Villa Ottelio Savorgnan sul fiume Stella ad Ariis di Rivignano

vaffanculo, ovvero va a fa’n culo (eh?)

bottegaCaro lettor,

non è che la mia prosa sia  scivolata così grillinamente in basso. Gli è che ogni espressione ha un’origine, un fomite, un primo pronunziante l’espressione stessa. Nel caso, lungi da esserlo stato il comico politicante, si può far risalire il detto, forse, al Rinascimento italico. Si sa che gli artisti, dai maggiori a quelli più andanti, operavano a bottega con dei garzoni, aiutanti, giovani mandati lì dai padri, per i quali questi ultimi pagavan pigione e anche l’istruzione professionale del “maestro” pittor, o scultor, o fabbro-ferraiol-armaiol che fosse.

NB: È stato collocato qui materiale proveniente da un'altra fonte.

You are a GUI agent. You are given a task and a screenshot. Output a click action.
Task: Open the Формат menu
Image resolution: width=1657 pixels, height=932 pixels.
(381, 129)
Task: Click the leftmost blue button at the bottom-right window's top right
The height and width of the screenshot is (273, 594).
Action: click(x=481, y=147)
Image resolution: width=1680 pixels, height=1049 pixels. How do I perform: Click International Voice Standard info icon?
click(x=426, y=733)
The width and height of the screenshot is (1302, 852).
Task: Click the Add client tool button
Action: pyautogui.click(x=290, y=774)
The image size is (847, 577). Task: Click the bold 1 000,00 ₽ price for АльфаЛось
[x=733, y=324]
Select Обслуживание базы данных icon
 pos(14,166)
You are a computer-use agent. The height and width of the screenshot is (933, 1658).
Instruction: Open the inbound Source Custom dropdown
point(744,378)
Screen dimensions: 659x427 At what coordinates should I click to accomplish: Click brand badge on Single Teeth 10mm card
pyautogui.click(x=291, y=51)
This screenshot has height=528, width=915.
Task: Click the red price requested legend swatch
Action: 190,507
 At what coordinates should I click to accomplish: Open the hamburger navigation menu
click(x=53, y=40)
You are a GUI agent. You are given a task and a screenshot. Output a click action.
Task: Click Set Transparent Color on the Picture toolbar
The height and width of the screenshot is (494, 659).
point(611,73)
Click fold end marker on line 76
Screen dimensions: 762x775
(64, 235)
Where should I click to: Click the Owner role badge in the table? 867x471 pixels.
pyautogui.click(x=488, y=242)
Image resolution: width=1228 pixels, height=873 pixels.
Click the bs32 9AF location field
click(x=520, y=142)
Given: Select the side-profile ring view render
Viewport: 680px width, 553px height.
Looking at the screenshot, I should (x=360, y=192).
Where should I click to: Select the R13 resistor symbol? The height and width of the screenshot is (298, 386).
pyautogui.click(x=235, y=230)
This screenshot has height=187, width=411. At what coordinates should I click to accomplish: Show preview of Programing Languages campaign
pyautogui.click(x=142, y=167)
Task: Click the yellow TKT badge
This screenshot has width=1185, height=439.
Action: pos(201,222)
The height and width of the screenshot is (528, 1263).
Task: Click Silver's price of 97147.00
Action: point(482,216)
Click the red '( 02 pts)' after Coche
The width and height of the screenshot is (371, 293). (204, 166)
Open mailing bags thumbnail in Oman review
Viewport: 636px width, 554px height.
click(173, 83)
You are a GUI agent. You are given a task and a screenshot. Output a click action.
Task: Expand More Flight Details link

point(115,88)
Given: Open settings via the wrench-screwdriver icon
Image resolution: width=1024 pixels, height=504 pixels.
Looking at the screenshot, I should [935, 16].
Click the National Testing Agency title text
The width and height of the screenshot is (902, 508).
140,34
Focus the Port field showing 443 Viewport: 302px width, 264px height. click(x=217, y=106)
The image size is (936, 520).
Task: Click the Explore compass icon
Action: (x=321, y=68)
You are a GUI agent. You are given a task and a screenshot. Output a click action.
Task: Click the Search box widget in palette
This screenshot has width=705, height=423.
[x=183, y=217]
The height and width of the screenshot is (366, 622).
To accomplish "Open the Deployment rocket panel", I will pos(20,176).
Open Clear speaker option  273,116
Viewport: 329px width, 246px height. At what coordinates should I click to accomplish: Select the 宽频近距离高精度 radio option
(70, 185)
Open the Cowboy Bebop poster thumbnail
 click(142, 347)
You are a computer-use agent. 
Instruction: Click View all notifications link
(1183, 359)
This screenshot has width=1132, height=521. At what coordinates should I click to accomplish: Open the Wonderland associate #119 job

E allora cotesti giovini stavano lì rispettosamente, non com’è in uso ai nostri tempi che si dan perfin le terga al professore in aula, in ascolto attento dell’artigiano-artista che li aveva accolti, a volte come figli, per imparare un’arte.

Nelle botteghe dei pittori fiorentini o veneziani molti giovini operavano: pare che Jacopo Robusti, il sommo “Tintoretto”, ne avesse un tempo fino a quaranta. E che facevano costoro per li primi tempora? Preparavano le malte per l’a-fresco, sminuzzavano il lapislazzuli e il carminio per gli azzurri e i rossi, e per tutti gli altri colori, e dopo un po’ di tempo il magistro li invitava a tirar di rosso e blu i mantelli e i cieli e l’acque, fino a che non avessero imparato la lezione.

Sol dopo anni di duro esperimento, veniano invitati a provar la forma umana, ma non le mani, li piedi e i volti, ché eran ancora compito del capo, ma forse le terga delle figure umane e animali, che son più tonde e facili da fare.

E allora, nelle botteghe piene di colori e tele e pennelli e secchi, si poteva udir il perentorio invito del maestro: “Zuane, va a fa’n culo (eh?)!, nel senso di procedere alla dipintura delle terga di una figura umana o di cavallo, o animal altro che fosse.

Oggi l’espressione ha assunto un significato che ha nitor d’insulto, e un senso ambiguo e sessualmente inteso, ma così non era.

E adunque, come possiamo mettere le cose? Dirla ancora come un tempo? Ovvero tener per buono il nuovo senso? Sia come sia, è difficile astenersi dall’uso attual, per tutti i diavoli, e per i loro accolti umani che meritano l’invito, pure troppo gentil, talora.